#### [Supplied information]
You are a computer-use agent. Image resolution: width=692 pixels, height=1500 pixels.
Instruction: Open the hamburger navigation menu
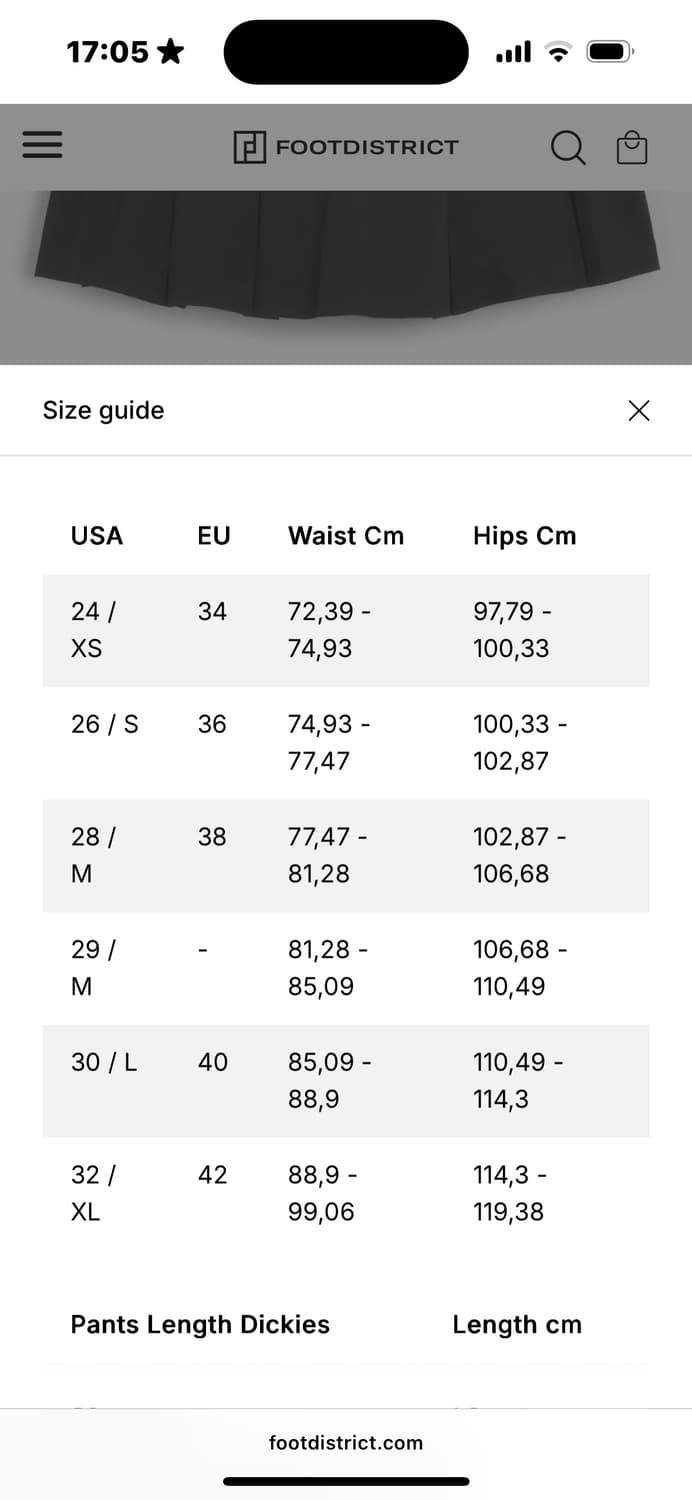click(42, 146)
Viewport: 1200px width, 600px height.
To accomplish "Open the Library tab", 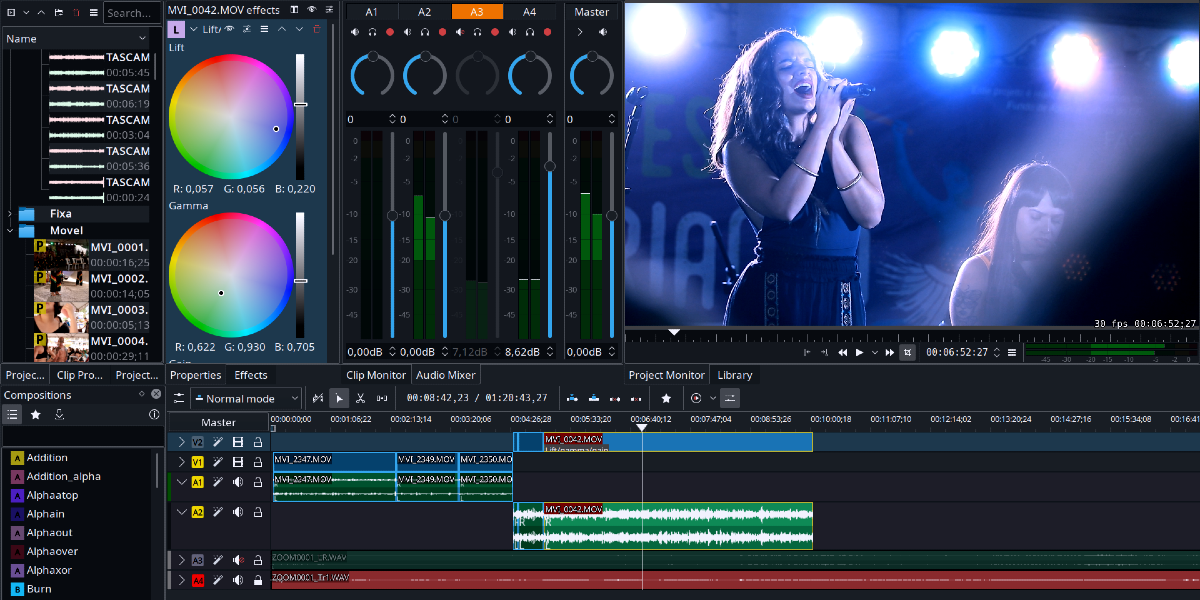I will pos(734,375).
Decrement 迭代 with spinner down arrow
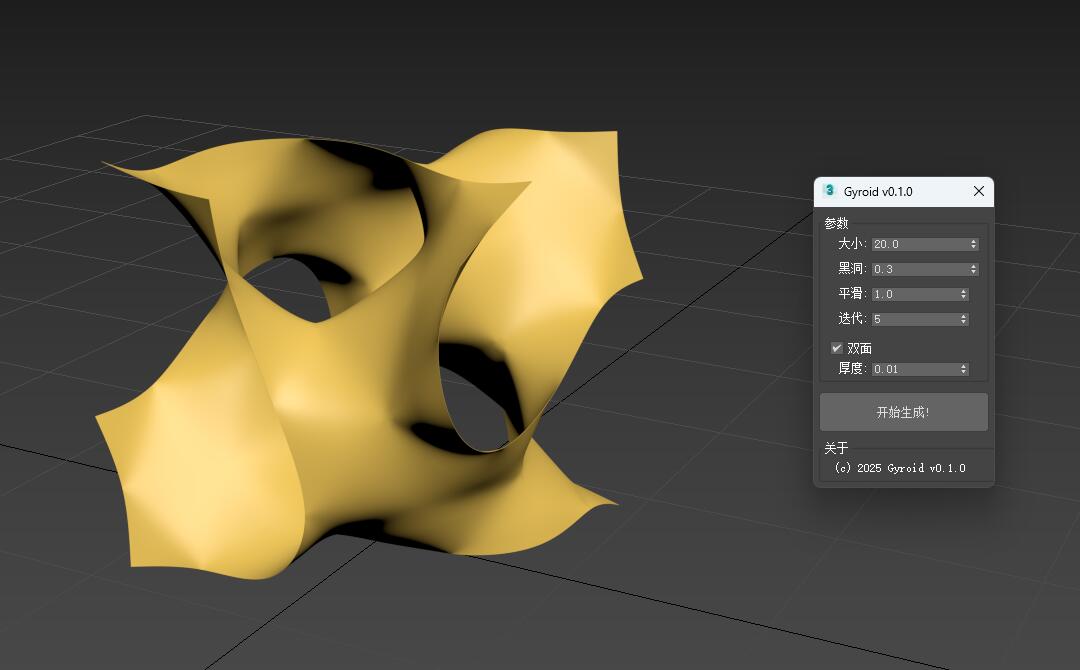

#### [Given instruction]
Extract every line from the entries above that contains the string "height". Match case, so a line with a different capitalization does not count.

#### [Output for this exercise]
You are a computer-use agent. Image resolution: width=692 pixels, height=1500 pixels.
Viewport: 1200px width, 600px height.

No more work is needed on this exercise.